To do = Repeat the following lines of data exactly as they are given.

Extracted information =
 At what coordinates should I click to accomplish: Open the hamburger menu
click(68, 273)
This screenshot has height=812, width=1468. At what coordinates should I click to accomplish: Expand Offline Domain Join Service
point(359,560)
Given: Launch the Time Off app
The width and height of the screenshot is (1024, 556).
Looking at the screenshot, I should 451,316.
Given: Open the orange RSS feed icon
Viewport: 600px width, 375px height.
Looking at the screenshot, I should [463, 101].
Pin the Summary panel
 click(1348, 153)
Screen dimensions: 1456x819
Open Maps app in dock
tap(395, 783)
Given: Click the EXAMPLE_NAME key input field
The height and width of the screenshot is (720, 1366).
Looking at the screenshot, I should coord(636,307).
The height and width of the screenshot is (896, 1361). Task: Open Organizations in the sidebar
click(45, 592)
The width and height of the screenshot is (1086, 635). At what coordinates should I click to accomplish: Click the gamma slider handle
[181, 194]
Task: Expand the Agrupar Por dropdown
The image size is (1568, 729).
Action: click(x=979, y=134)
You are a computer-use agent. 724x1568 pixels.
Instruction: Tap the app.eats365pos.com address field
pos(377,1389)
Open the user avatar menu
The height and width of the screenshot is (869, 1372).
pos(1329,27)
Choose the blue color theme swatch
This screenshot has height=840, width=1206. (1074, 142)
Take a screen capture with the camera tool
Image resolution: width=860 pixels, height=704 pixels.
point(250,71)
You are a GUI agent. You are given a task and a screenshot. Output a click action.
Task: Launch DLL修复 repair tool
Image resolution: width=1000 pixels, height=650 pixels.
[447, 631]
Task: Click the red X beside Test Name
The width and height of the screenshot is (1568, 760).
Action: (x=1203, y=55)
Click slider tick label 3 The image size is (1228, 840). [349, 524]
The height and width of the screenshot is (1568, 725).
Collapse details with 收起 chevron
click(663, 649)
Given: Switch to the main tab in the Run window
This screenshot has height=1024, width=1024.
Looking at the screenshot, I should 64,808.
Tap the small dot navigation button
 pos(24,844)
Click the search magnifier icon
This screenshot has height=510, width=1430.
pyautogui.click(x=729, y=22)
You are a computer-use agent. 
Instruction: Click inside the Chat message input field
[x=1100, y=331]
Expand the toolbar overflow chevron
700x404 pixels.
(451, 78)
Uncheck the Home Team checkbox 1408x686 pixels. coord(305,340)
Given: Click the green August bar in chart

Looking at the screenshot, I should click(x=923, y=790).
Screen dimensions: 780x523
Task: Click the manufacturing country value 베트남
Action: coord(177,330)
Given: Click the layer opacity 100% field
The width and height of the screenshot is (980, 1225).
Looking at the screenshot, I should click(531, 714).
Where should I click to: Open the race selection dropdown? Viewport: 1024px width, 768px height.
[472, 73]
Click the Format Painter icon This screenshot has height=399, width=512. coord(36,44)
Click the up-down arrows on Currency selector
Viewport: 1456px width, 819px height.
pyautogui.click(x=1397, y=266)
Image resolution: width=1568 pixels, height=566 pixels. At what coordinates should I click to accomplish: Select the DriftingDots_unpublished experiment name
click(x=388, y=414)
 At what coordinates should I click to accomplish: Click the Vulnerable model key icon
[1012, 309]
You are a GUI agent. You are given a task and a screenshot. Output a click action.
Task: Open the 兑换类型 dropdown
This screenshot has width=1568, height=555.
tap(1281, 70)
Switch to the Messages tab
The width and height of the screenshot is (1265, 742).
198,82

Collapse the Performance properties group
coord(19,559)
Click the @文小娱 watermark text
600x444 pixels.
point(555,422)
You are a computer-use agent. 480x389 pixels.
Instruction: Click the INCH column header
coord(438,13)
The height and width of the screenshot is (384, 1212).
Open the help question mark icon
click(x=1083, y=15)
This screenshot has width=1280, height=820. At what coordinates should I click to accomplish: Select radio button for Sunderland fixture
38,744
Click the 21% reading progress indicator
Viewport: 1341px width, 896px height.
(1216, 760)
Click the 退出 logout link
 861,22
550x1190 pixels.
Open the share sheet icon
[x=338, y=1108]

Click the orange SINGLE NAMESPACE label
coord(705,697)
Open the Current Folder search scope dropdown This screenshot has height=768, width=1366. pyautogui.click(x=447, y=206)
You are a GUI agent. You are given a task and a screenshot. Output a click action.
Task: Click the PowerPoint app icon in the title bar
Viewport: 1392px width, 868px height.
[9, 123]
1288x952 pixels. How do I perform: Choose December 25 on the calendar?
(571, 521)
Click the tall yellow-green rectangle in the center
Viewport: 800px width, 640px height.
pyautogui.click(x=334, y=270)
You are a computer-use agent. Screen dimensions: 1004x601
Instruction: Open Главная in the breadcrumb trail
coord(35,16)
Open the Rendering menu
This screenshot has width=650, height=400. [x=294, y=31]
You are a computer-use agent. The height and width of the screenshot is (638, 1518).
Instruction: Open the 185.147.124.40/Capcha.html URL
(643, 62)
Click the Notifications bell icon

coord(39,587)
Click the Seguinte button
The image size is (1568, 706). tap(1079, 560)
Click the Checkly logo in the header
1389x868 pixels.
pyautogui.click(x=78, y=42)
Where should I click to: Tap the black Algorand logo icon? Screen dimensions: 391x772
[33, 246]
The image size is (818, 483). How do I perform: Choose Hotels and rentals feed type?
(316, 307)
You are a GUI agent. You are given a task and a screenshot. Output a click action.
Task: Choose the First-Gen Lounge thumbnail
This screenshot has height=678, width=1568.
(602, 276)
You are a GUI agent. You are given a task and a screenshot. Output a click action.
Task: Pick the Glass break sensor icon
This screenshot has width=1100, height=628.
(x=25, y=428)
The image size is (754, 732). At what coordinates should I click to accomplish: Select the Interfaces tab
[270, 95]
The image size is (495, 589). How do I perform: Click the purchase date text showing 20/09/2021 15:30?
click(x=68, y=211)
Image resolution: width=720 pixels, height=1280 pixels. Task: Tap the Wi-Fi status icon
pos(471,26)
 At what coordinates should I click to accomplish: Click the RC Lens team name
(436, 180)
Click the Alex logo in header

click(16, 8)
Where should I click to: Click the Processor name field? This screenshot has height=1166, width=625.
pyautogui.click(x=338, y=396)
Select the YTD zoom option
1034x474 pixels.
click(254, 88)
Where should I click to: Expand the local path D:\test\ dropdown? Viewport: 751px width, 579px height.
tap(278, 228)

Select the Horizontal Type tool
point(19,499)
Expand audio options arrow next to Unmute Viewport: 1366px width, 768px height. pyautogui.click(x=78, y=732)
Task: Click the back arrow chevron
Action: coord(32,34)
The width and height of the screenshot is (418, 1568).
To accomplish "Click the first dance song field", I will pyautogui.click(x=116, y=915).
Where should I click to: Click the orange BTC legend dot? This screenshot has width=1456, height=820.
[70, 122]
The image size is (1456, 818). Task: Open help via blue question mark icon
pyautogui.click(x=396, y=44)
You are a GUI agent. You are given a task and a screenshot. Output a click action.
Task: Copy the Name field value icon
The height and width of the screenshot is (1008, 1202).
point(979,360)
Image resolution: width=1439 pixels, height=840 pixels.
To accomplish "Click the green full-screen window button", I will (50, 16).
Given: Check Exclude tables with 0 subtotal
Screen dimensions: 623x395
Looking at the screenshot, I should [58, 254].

The reply =
 At what coordinates should I click to accomplish: Open the hamburger menu
click(68, 273)
This screenshot has height=812, width=1468. At what coordinates should I click to accomplish: Expand Offline Domain Join Service
point(359,560)
Given: Launch the Time Off app
The width and height of the screenshot is (1024, 556).
Looking at the screenshot, I should 451,316.
Given: Open the orange RSS feed icon
Viewport: 600px width, 375px height.
Looking at the screenshot, I should [463, 101].
Pin the Summary panel
 click(1348, 153)
Screen dimensions: 1456x819
Open Maps app in dock
tap(395, 783)
Given: Click the EXAMPLE_NAME key input field
The height and width of the screenshot is (720, 1366).
Looking at the screenshot, I should coord(636,307).
The height and width of the screenshot is (896, 1361). Task: Open Organizations in the sidebar
click(45, 592)
The width and height of the screenshot is (1086, 635). At what coordinates should I click to accomplish: Click the gamma slider handle
[181, 194]
Task: Expand the Agrupar Por dropdown
The image size is (1568, 729).
Action: click(x=979, y=134)
You are a computer-use agent. 724x1568 pixels.
Instruction: Tap the app.eats365pos.com address field
pos(377,1389)
Open the user avatar menu
The height and width of the screenshot is (869, 1372).
pos(1329,27)
Choose the blue color theme swatch
This screenshot has height=840, width=1206. (1074, 142)
Take a screen capture with the camera tool
Image resolution: width=860 pixels, height=704 pixels.
point(250,71)
You are a GUI agent. You are given a task and a screenshot. Output a click action.
Task: Launch DLL修复 repair tool
Image resolution: width=1000 pixels, height=650 pixels.
[447, 631]
Task: Click the red X beside Test Name
The width and height of the screenshot is (1568, 760).
Action: (x=1203, y=55)
Click slider tick label 3 The image size is (1228, 840). [349, 524]
The height and width of the screenshot is (1568, 725).
Collapse details with 收起 chevron
click(663, 649)
Given: Switch to the main tab in the Run window
This screenshot has height=1024, width=1024.
Looking at the screenshot, I should 64,808.
Tap the small dot navigation button
 pos(24,844)
Click the search magnifier icon
This screenshot has height=510, width=1430.
pyautogui.click(x=729, y=22)
You are a computer-use agent. 
Instruction: Click inside the Chat message input field
[x=1100, y=331]
Expand the toolbar overflow chevron
700x404 pixels.
(451, 78)
Uncheck the Home Team checkbox 1408x686 pixels. coord(305,340)
Given: Click the green August bar in chart

Looking at the screenshot, I should click(x=923, y=790).
Screen dimensions: 780x523
Task: Click the manufacturing country value 베트남
Action: coord(177,330)
Given: Click the layer opacity 100% field
The width and height of the screenshot is (980, 1225).
Looking at the screenshot, I should click(531, 714).
Where should I click to: Open the race selection dropdown? Viewport: 1024px width, 768px height.
[472, 73]
Click the Format Painter icon This screenshot has height=399, width=512. coord(36,44)
Click the up-down arrows on Currency selector
Viewport: 1456px width, 819px height.
pyautogui.click(x=1397, y=266)
Image resolution: width=1568 pixels, height=566 pixels. At what coordinates should I click to accomplish: Select the DriftingDots_unpublished experiment name
click(x=388, y=414)
 At what coordinates should I click to accomplish: Click the Vulnerable model key icon
[1012, 309]
You are a GUI agent. You are given a task and a screenshot. Output a click action.
Task: Open the 兑换类型 dropdown
This screenshot has width=1568, height=555.
tap(1281, 70)
Switch to the Messages tab
The width and height of the screenshot is (1265, 742).
198,82

Collapse the Performance properties group
coord(19,559)
Click the @文小娱 watermark text
600x444 pixels.
point(555,422)
You are a computer-use agent. 480x389 pixels.
Instruction: Click the INCH column header
coord(438,13)
The height and width of the screenshot is (384, 1212).
Open the help question mark icon
click(x=1083, y=15)
This screenshot has width=1280, height=820. At what coordinates should I click to accomplish: Select radio button for Sunderland fixture
38,744
Click the 21% reading progress indicator
Viewport: 1341px width, 896px height.
(1216, 760)
Click the 退出 logout link
 861,22
550x1190 pixels.
Open the share sheet icon
[x=338, y=1108]

Click the orange SINGLE NAMESPACE label
coord(705,697)
Open the Current Folder search scope dropdown This screenshot has height=768, width=1366. pyautogui.click(x=447, y=206)
You are a GUI agent. You are given a task and a screenshot. Output a click action.
Task: Click the PowerPoint app icon in the title bar
Viewport: 1392px width, 868px height.
[9, 123]
1288x952 pixels. How do I perform: Choose December 25 on the calendar?
(571, 521)
Click the tall yellow-green rectangle in the center
Viewport: 800px width, 640px height.
pyautogui.click(x=334, y=270)
You are a computer-use agent. Screen dimensions: 1004x601
Instruction: Open Главная in the breadcrumb trail
coord(35,16)
Open the Rendering menu
This screenshot has width=650, height=400. [x=294, y=31]
You are a computer-use agent. The height and width of the screenshot is (638, 1518).
Instruction: Open the 185.147.124.40/Capcha.html URL
(643, 62)
Click the Notifications bell icon

coord(39,587)
Click the Seguinte button
The image size is (1568, 706). tap(1079, 560)
Click the Checkly logo in the header
1389x868 pixels.
pyautogui.click(x=78, y=42)
Where should I click to: Tap the black Algorand logo icon? Screen dimensions: 391x772
[33, 246]
The image size is (818, 483). How do I perform: Choose Hotels and rentals feed type?
(316, 307)
You are a GUI agent. You are given a task and a screenshot. Output a click action.
Task: Choose the First-Gen Lounge thumbnail
This screenshot has height=678, width=1568.
(602, 276)
You are a GUI agent. You are given a task and a screenshot. Output a click action.
Task: Pick the Glass break sensor icon
This screenshot has width=1100, height=628.
(x=25, y=428)
The image size is (754, 732). At what coordinates should I click to accomplish: Select the Interfaces tab
[270, 95]
The image size is (495, 589). How do I perform: Click the purchase date text showing 20/09/2021 15:30?
click(x=68, y=211)
Image resolution: width=720 pixels, height=1280 pixels. Task: Tap the Wi-Fi status icon
pos(471,26)
 At what coordinates should I click to accomplish: Click the RC Lens team name
(436, 180)
Click the Alex logo in header

click(16, 8)
Where should I click to: Click the Processor name field? This screenshot has height=1166, width=625.
pyautogui.click(x=338, y=396)
Select the YTD zoom option
1034x474 pixels.
click(254, 88)
Where should I click to: Expand the local path D:\test\ dropdown? Viewport: 751px width, 579px height.
tap(278, 228)

Select the Horizontal Type tool
point(19,499)
Expand audio options arrow next to Unmute Viewport: 1366px width, 768px height. pyautogui.click(x=78, y=732)
Task: Click the back arrow chevron
Action: coord(32,34)
The width and height of the screenshot is (418, 1568).
To accomplish "Click the first dance song field", I will pyautogui.click(x=116, y=915).
Where should I click to: Click the orange BTC legend dot? This screenshot has width=1456, height=820.
[70, 122]
The image size is (1456, 818). Task: Open help via blue question mark icon
pyautogui.click(x=396, y=44)
You are a GUI agent. You are given a task and a screenshot. Output a click action.
Task: Copy the Name field value icon
The height and width of the screenshot is (1008, 1202).
point(979,360)
Image resolution: width=1439 pixels, height=840 pixels.
To accomplish "Click the green full-screen window button", I will (50, 16).
Given: Check Exclude tables with 0 subtotal
Screen dimensions: 623x395
Looking at the screenshot, I should [58, 254].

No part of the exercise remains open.